_WHAT YOU HAVE TO DO_: Copy each line below as written, but skip the pictures.

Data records

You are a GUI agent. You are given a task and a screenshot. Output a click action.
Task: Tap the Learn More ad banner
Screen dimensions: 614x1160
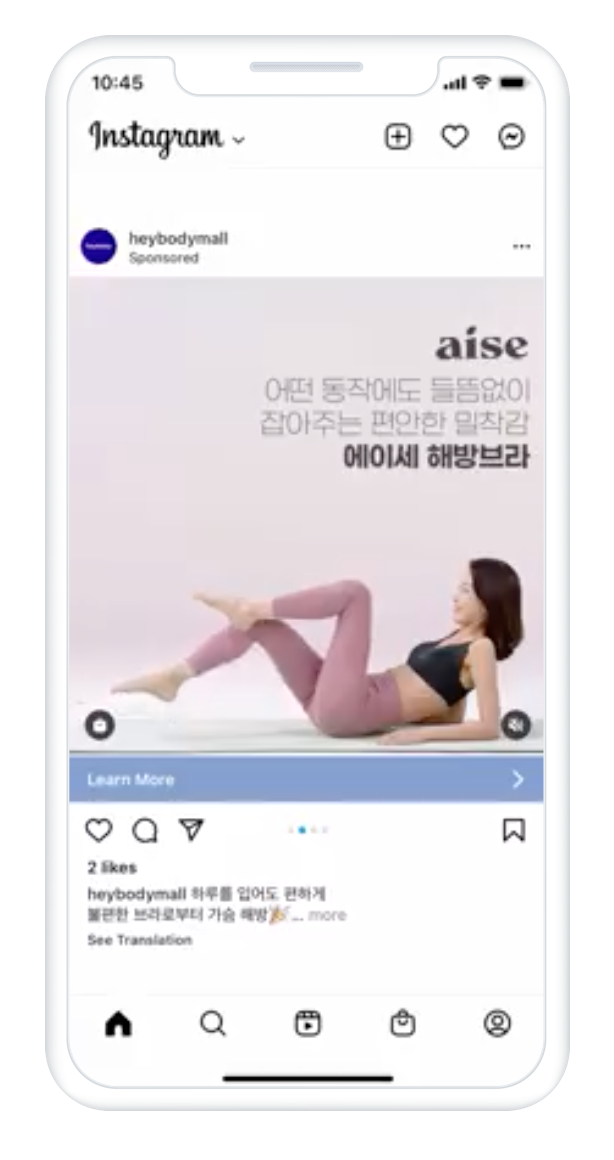[306, 779]
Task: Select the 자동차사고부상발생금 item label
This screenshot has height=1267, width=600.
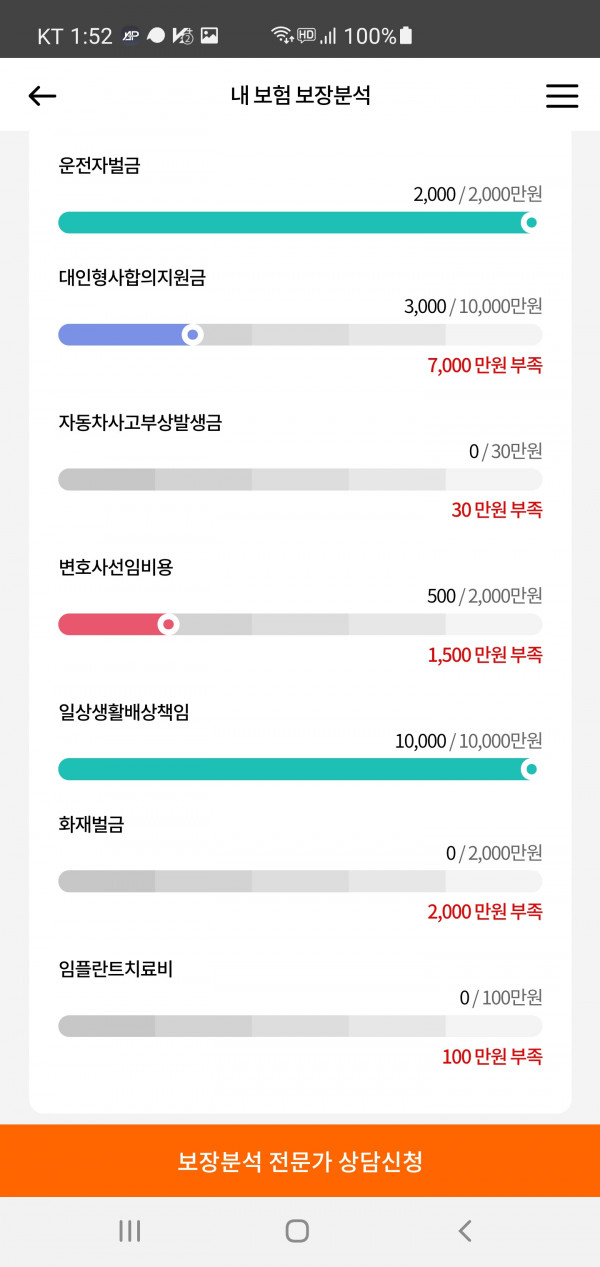Action: coord(140,422)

_RESULT_:
You are a GUI agent. You are given a task and a screenshot. Output a click action.
Task: Tap the Learn More ad banner
Screen dimensions: 614x1160
[306, 779]
Task: Select the 자동차사고부상발생금 item label
This screenshot has height=1267, width=600.
Action: coord(140,422)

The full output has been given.